Madhya Pradesh Legislative Assembly
| Year | Constituency | Party |  | Votes | % | Opponent | Party |  | Opponent Votes | % | Margin | Margin in % | Result |
| 2013 | Ujjain South |  | BJP | 73,108 | 51.64% | Jaysingh Darbar |  | INC | 63,456 | 44.82% | 8,360 | 6.825% | Won |
| 2018 |  | 78,178 | 46.71% | Rajendra Vashishtha |  | 59,218 | 35.38% | 18,960 | 11.33% | Won |
| 2023 |  | 95,699 | 52.08% | Chetan Premnarayan Yadav |  | 82,758 | 45.04% | 12,941 | 7.04% | Won |

==Controversies==
===Bajrang Bali welcome controversy===
Controversy unfolded as a person dressed as Hanuman, a revered deity in Hinduism, welcomed the newly appointed Madhya Pradesh Chief Minister, Mohan Yadav, at an event in Ujjain. The incident, caught on video, depicted the individual mimicking flight to present Yadav with a garland while hanging from a crane.

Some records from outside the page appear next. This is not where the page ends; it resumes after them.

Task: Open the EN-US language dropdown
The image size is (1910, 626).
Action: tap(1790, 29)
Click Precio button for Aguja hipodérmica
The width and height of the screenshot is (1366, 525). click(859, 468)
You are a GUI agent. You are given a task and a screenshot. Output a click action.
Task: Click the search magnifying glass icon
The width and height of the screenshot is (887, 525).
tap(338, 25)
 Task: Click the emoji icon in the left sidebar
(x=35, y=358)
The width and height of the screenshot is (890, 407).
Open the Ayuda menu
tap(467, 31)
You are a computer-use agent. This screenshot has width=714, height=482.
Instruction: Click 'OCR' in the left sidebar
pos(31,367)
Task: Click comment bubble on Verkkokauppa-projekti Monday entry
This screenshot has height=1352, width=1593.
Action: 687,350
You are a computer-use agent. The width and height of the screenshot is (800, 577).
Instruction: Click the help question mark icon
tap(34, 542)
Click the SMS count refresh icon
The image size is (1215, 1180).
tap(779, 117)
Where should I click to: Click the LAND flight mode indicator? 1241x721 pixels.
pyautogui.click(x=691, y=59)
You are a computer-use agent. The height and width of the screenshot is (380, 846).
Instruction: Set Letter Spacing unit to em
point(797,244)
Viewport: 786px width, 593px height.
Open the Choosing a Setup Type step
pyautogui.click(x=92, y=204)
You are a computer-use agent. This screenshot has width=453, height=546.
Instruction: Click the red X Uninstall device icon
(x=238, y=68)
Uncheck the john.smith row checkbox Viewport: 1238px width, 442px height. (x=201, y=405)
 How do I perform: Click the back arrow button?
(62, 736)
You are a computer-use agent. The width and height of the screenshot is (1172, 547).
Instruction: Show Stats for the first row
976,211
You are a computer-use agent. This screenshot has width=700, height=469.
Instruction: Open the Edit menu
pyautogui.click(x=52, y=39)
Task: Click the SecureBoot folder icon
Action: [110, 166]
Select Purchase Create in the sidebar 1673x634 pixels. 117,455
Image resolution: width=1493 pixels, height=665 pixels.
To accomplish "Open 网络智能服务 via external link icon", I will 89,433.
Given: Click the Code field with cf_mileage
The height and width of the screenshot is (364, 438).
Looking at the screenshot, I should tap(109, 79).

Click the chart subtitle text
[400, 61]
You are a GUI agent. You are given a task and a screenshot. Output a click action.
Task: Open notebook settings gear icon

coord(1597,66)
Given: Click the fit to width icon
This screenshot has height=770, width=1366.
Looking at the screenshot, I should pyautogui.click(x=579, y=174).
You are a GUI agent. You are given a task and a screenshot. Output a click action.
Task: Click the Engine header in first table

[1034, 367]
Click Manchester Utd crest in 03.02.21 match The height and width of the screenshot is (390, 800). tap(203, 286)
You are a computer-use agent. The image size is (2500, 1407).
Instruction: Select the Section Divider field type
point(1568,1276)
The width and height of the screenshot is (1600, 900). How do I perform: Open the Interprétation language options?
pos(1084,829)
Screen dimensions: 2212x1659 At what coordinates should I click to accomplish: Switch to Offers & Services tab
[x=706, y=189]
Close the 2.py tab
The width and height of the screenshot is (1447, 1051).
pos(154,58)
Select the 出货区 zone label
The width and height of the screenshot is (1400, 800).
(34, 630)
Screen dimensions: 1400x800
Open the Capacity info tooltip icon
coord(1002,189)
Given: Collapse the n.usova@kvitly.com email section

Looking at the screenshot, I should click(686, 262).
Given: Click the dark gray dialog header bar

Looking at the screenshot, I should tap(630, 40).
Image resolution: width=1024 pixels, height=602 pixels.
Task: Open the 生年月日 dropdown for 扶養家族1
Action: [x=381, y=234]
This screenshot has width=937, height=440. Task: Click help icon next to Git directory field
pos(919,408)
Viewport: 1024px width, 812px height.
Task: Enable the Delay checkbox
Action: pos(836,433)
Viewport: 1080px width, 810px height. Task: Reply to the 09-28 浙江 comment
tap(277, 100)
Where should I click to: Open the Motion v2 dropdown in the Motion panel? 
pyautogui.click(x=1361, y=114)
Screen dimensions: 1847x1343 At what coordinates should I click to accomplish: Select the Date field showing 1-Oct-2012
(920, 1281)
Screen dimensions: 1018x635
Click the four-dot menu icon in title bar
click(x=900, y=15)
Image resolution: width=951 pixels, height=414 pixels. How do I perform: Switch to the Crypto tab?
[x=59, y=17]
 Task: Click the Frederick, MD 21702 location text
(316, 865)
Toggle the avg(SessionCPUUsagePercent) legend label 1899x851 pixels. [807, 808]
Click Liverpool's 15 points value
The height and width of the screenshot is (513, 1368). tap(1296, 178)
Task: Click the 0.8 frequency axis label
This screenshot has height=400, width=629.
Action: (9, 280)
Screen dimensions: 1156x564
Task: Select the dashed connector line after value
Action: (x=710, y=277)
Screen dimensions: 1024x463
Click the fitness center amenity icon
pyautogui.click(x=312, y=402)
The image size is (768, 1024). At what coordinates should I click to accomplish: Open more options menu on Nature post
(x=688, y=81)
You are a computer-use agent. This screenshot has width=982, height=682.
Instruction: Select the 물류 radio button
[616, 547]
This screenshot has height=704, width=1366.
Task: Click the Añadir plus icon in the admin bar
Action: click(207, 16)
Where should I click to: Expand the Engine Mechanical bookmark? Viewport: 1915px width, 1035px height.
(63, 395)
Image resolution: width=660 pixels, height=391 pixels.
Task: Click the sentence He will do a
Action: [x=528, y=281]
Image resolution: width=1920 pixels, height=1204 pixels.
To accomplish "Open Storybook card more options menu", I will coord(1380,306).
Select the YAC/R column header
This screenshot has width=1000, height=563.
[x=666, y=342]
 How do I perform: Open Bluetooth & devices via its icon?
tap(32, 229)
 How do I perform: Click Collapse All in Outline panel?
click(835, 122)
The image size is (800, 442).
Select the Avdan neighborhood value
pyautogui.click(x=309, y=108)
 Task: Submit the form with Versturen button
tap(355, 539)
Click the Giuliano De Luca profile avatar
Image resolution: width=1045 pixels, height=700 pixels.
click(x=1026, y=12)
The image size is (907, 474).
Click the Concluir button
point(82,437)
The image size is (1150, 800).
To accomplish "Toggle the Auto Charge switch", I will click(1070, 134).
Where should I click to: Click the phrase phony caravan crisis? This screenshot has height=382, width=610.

The Congress party condemned the incident, with its spokesperson questioning the necessity of hanging a depiction of Bajrang Bali on a crane to welcome the Chief Minister.

===Prime Meridian Controversy===
Madhya Pradesh Chief Minister Mohan Yadav stirred controversy with his claim that India played a pivotal role in establishing global time standards around 300 years ago. Asserting that Ujjain still houses an ancient timekeeping instrument, Yadav announced his government's ambition to shift the Prime Meridian from Greenwich, England, to Ujjain, challenging the established international reference for time.

===Chief minister Land Scam===
The controversy surrounding Madhya Pradesh Chief Minister Mohan Yadav involves allegations by the opposition Congress party that his family used insider information to orchestrate a massive ₹45-crore land scam in Ujjain. The political row erupted in late June 2026 following an investigative media report detailing extensive property acquisitions by companies and relatives connected to the Chief Minister.

== Awards and recognition ==
- He was awarded by the President of India in 2011–2012 and 2012–2013 for promoting tourism in the state. Yadav's rise began with the ABVP. In 1982, he became the co-secretary of the student union of Madhav Science College, and became the president in 1984.